Berlin: Schwuler mit Messer angegriffen und verletzt

Der 24-Jährige, der zusammen mit seinem Freund unterwegs war, erlitt bei dem Angriff durch zwei Jugendliche einen Stich in den Oberschenkel und einen Schlag gegen den Kopf.


Symbolbild für die Berliner Polizei, die mögliche homo- oder transphobe Hintergründe einer Tat in ihren Presseberichten immer wieder aufgreift (Bild: Sebastian Rittau / flickr)

  • 9. März 2018, 19:09h 7 2 Min.

Die Berliner Polizei hat am Freitagabend einen von ihr als homophob bezeichneten Übergriff öffentlich gemacht. Er trug sich demnach bereits in der Nacht vom Mittwoch zum Donnerstag in Neukölln zu, als ein 24-Jähriger gegen 23.40 Uhr zusammen mit seinem 27-jährigen Lebensgefährten in der Mainzer Straße unterwegs war.
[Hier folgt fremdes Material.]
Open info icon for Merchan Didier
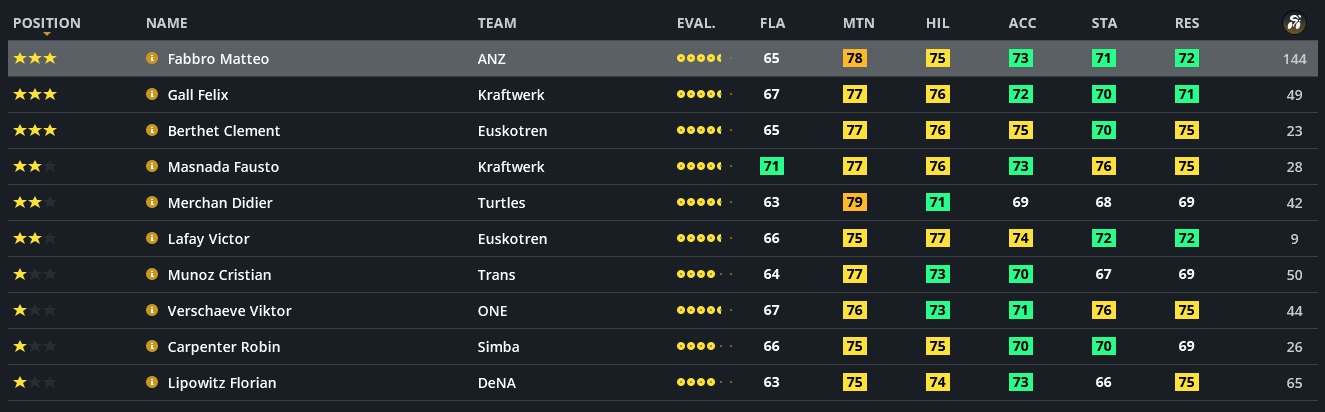[x=152, y=203]
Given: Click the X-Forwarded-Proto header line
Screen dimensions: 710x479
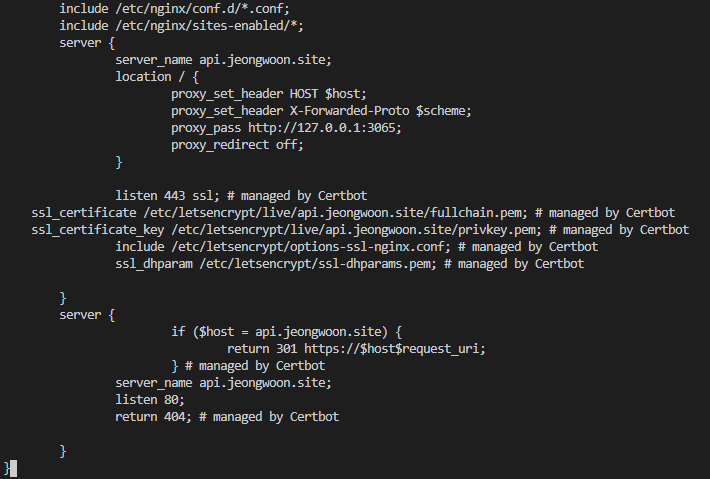Looking at the screenshot, I should pos(321,111).
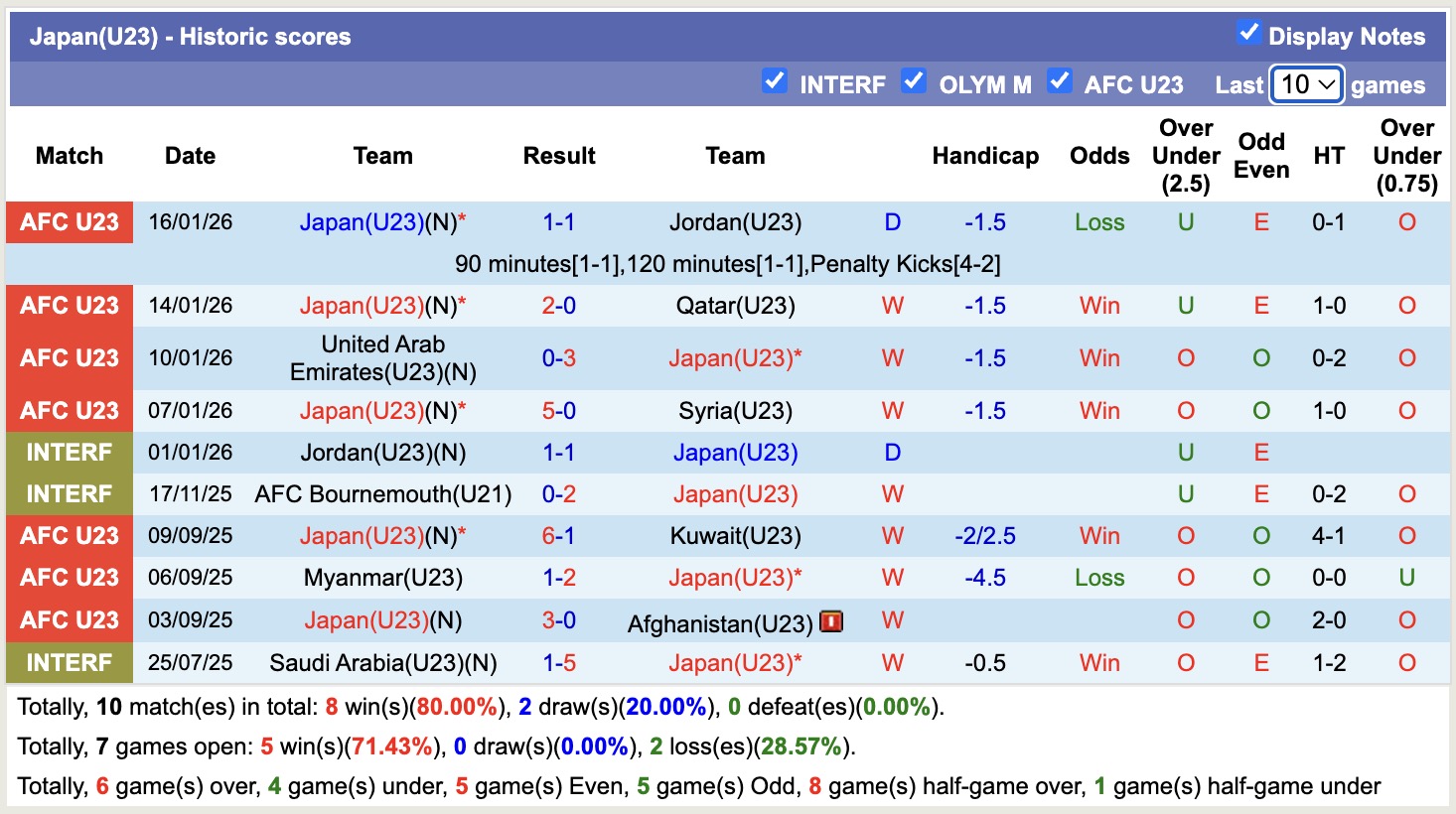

Die beiden Männer, die ihre Arme untergehakt hatten, wurden von zwei Jugendlichen angesprochen und nach Zigaretten gefragt, woraufhin sie ohne zu reagieren weitergingen. Die beiden Unbekannten folgten ihnen und der Jüngere bekam plötzlich einen Schlag gegen den Kopf und anschließend einen Messerstich in den Oberschenkel. Der Verletzte rettete sich zusammen mit seinem Partner, der nicht angegriffen wurde, in eine nahegelegene Bar, wo Gäste einen Rettungswagen und die Polizei alarmierten. Der 24-Jährige kam in ein Krankenhaus, wo die Stichwunde versorgt werden musste. Lebensgefahr besteht nicht.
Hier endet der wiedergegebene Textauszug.